This statement is simply untrue. It's all in the phrasing - as Baldkin mentioned, P do have a limited amount of control over BABIP, and there have been guys that do seem to supress BABIP, but not very many guys. Instead of saying that there's 'nothing a P can do to influence...', one (I know the above was the writer's quote) would be best served by stating, 'research has not found much evidence to show that a pitcher has more than a miniscule amount of control over BABIP.'

 

The rate is not totally random, but it's much more accurate to say that it's 'totally random' than that 'the pitcher has extensive control over BABIP.'

 

 

EDIT: Yes I understand that once the ball is hit, the pitcher can't do anything about it. However, isn't a hanging curve easier to hit than a nasty slider? There is a difference between a lazer beam that careens off the right-center field wall and a slow dribbler to 1st. Usually the pitcher has something to do with that difference.

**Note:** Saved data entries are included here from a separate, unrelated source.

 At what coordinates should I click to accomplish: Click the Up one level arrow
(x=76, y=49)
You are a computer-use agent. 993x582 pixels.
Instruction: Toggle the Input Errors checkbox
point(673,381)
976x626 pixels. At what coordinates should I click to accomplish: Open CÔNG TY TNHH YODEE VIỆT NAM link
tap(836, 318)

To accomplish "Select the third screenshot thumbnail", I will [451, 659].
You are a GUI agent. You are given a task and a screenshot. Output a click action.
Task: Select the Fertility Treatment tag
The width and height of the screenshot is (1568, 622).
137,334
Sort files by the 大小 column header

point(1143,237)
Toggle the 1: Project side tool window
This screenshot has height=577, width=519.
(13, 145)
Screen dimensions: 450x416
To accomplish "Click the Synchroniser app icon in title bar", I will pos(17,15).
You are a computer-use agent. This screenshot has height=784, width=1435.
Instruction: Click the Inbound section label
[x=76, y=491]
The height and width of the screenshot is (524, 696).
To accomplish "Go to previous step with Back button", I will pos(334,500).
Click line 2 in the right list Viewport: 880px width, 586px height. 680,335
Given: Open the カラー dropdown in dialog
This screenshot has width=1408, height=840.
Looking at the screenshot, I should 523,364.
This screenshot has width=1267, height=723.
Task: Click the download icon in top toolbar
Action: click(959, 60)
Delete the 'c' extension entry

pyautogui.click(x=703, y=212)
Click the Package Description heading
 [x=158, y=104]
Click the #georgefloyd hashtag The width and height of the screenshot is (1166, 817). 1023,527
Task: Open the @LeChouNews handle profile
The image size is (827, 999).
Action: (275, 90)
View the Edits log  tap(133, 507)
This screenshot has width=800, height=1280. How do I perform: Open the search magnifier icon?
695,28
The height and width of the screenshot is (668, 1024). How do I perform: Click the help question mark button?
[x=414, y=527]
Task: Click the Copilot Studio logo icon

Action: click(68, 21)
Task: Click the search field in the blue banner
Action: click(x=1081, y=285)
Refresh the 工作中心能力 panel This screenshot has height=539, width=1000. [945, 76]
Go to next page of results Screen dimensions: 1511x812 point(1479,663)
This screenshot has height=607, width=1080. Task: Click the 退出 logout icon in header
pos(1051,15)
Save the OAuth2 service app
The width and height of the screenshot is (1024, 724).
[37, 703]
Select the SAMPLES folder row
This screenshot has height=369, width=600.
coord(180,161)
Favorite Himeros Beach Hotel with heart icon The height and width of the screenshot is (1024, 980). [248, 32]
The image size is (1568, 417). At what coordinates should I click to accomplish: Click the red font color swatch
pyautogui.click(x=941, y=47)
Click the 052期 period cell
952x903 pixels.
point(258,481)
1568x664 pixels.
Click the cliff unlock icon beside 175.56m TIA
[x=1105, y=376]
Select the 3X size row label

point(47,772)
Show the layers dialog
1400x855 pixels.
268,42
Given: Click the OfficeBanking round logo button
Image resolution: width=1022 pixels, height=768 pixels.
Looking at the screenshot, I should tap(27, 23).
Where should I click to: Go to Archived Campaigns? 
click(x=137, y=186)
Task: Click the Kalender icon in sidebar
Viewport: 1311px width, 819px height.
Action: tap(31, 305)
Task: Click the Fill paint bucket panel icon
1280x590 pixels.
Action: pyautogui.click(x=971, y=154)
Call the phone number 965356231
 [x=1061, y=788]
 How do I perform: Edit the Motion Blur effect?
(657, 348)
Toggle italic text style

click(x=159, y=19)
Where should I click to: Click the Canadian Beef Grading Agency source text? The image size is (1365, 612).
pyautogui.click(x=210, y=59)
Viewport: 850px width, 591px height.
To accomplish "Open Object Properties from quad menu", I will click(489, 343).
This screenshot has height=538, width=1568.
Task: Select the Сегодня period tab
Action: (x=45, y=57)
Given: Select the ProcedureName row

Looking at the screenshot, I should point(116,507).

It's not that a good pitch isn't any more effective than a bad one, it's that BABIP tends to jump around while hovering near .300 for almost every pitcher. P clearly do have some amount of control, but in terms of analyzing the stat, it's not one that correlates to talent very well. It can, however, help explain seasons that otherwise seem abberations from career norms, like Cappy's 2007.

 

Keep in mind that defense and the scorer heavily influence BABIP.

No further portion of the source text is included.